> Your objective: Go line by line through the entries below and copy those containing the string "width".

> Record set:
=== Begin Enclosure ===
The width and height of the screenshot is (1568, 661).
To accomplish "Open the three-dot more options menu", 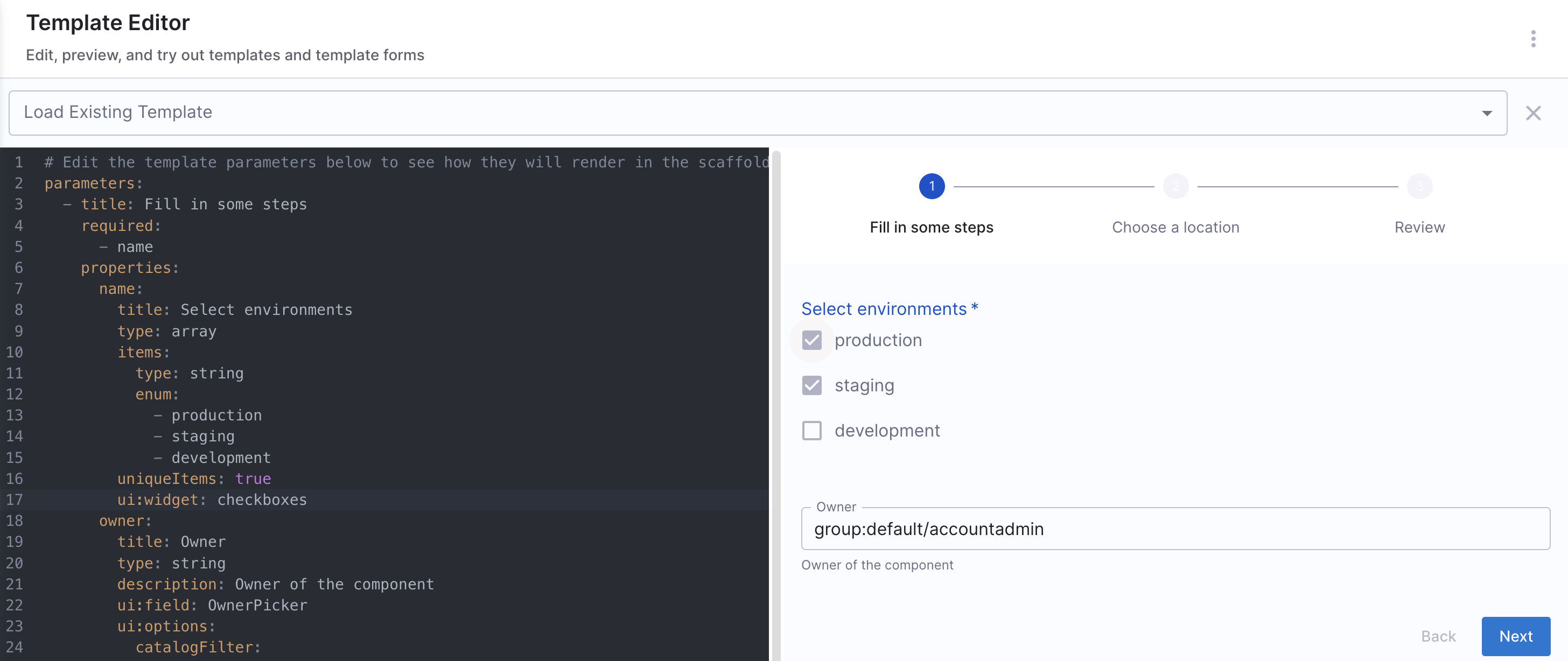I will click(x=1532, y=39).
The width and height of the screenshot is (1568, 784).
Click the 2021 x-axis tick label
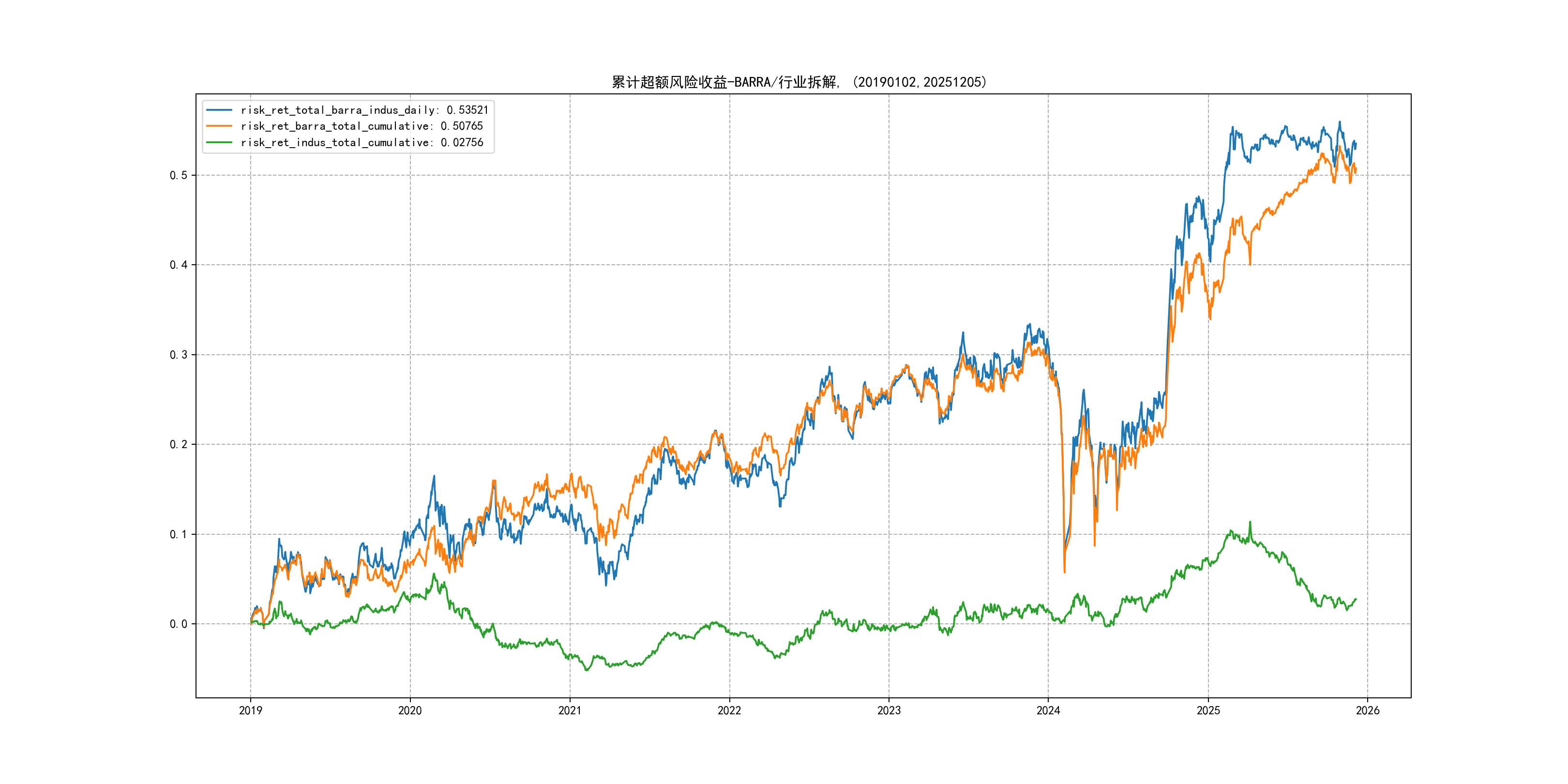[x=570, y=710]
=== End Enclosure ===
=== Begin Enclosure ===
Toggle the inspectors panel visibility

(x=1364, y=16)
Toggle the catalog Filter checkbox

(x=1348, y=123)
=== End Enclosure ===
=== Begin Enclosure ===
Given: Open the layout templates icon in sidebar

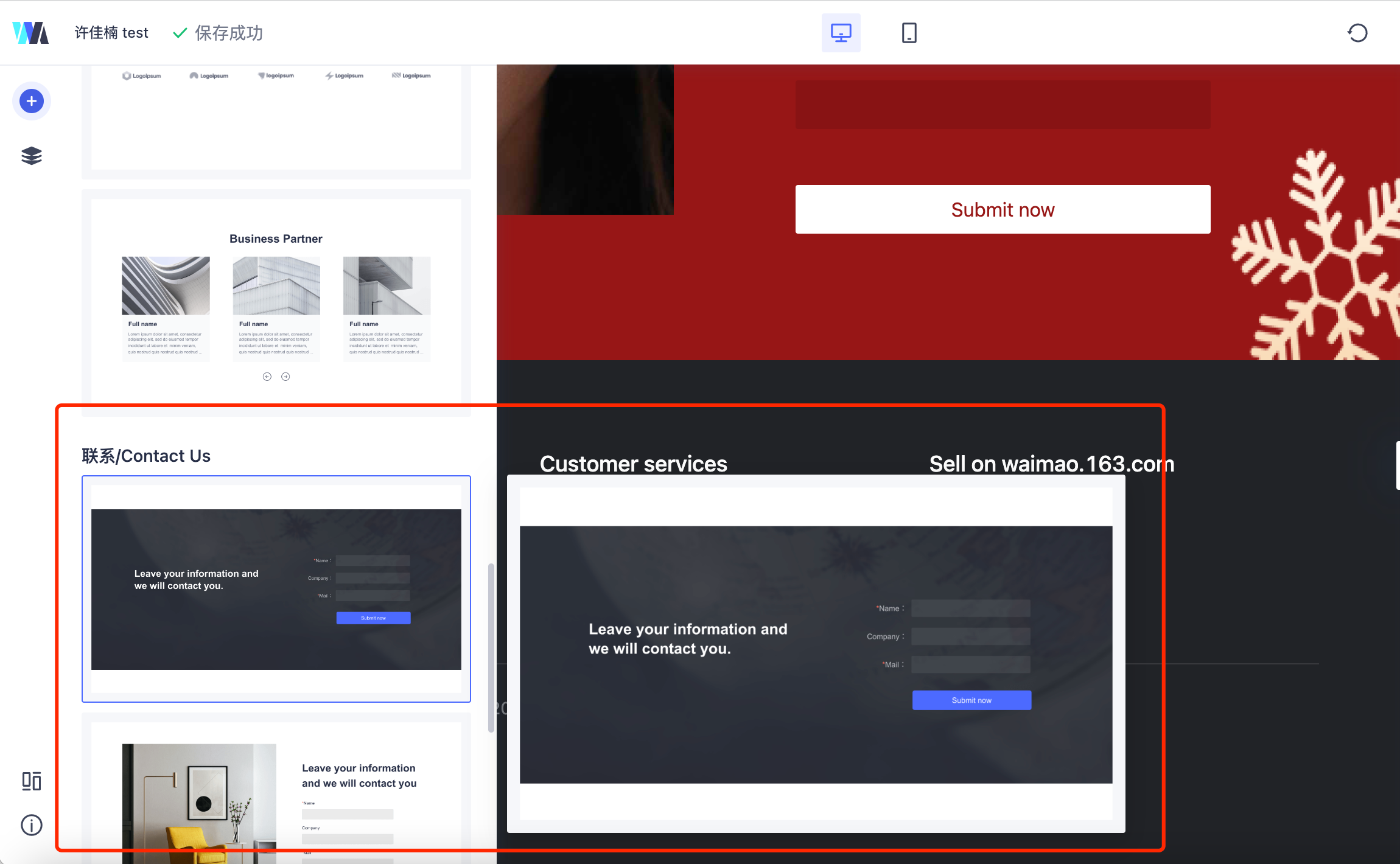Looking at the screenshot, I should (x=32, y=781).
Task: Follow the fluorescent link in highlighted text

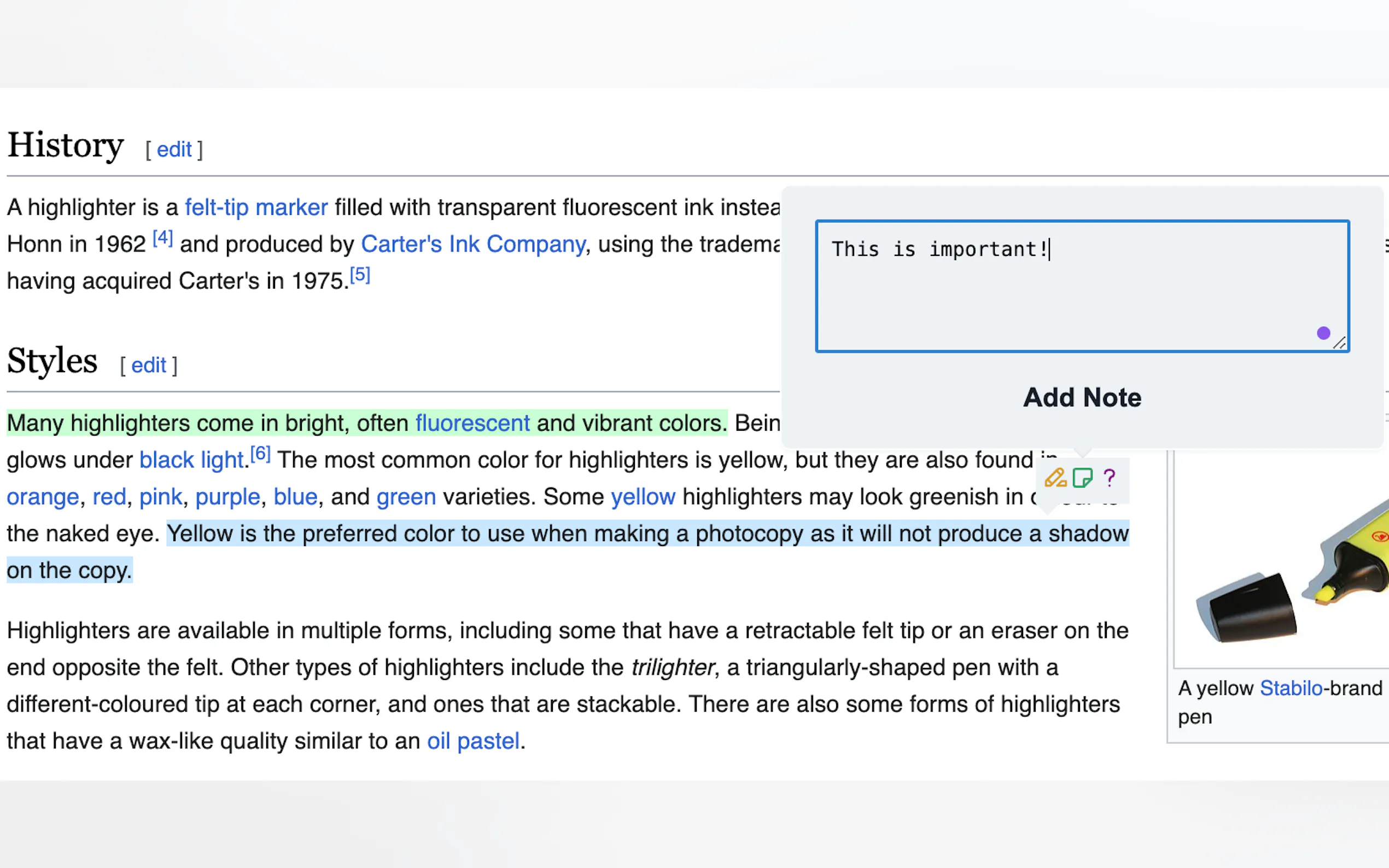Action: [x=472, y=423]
=== End Enclosure ===
> Task result:
The width and height of the screenshot is (1568, 661).
The width and height of the screenshot is (1568, 784).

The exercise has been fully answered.